Q. En tant que scientifique, comment percevez-vous l'impact de la surpêche sur la santé des hommes ?

R. Le poisson est une source de protéines animales parfaite pour tous, riches ou pauvres. À Washington ou à Londres, vous avez la possibilité de manger quotidiennement du poisson au restaurant, bien qu'il existe de nombreuses alternatives en matière de protéines. Mais, pour certaines communautés littorales du monde entier, le poisson est souvent l'unique source de protéines disponible. Il s'agit d'un excellent apport nutritionnel, riche en micronutriments, impossible à trouver dans les pays en développement, y compris sous forme de complément alimentaire.

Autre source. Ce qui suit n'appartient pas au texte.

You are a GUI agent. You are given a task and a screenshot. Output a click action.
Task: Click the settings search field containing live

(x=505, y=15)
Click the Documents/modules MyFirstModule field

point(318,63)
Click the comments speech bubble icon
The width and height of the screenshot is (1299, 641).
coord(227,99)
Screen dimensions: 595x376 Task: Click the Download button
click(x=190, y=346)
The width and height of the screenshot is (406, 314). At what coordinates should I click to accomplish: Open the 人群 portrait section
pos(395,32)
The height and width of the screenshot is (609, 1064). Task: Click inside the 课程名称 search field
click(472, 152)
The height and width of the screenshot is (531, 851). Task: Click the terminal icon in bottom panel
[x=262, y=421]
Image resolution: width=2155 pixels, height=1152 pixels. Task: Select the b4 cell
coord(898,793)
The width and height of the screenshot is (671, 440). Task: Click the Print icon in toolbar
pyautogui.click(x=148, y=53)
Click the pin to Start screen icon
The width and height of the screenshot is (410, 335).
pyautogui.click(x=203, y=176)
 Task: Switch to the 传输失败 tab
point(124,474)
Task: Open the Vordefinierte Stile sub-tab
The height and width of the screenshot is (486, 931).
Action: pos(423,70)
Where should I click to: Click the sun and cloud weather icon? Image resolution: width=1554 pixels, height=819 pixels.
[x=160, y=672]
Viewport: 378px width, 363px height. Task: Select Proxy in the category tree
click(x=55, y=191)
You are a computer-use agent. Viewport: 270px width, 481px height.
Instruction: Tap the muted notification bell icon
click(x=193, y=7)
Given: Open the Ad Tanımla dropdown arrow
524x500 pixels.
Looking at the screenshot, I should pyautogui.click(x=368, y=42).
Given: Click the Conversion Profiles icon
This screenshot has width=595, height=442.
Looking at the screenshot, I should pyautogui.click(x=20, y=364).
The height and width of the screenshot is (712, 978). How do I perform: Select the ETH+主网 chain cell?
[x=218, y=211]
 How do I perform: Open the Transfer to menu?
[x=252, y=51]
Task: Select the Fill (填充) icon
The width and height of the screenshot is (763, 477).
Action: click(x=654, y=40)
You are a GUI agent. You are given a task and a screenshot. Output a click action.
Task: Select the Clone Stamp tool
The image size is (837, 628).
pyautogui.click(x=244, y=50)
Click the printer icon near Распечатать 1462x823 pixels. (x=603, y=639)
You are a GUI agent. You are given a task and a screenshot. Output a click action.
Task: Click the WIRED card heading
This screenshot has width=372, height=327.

Par ailleurs, la moitié de notre approvisionnement en oxygène provient des océans. Or, si la moitié de ce que nous respirons est issu de la mer, cela représente la moitié de notre vie, n'est-ce pas ? Les écosystèmes maritimes absorbent une grande partie du carbone que nous générons sur terre. Et c'est une autre raison pour laquelle il est crucial de préserver la richesse de la vie océanique. Nous avons besoin des poissons de haute mer pour éliminer ce carbone et maintenir des niveaux de carbone acceptables. Une étude a estimé que la quantité de carbone absorbée par les animaux marins de haute mer représente dix fois la valeur des captures dans cette partie de l'océan. Ainsi, lorsque vous subventionnez la pêche en haute mer, vous détruisez les organismes qui vivent dans ces zones et diminuez la capacité des océans à absorber du carbone, entraînant de graves conséquences sur la santé et le bien-être de l'humanité.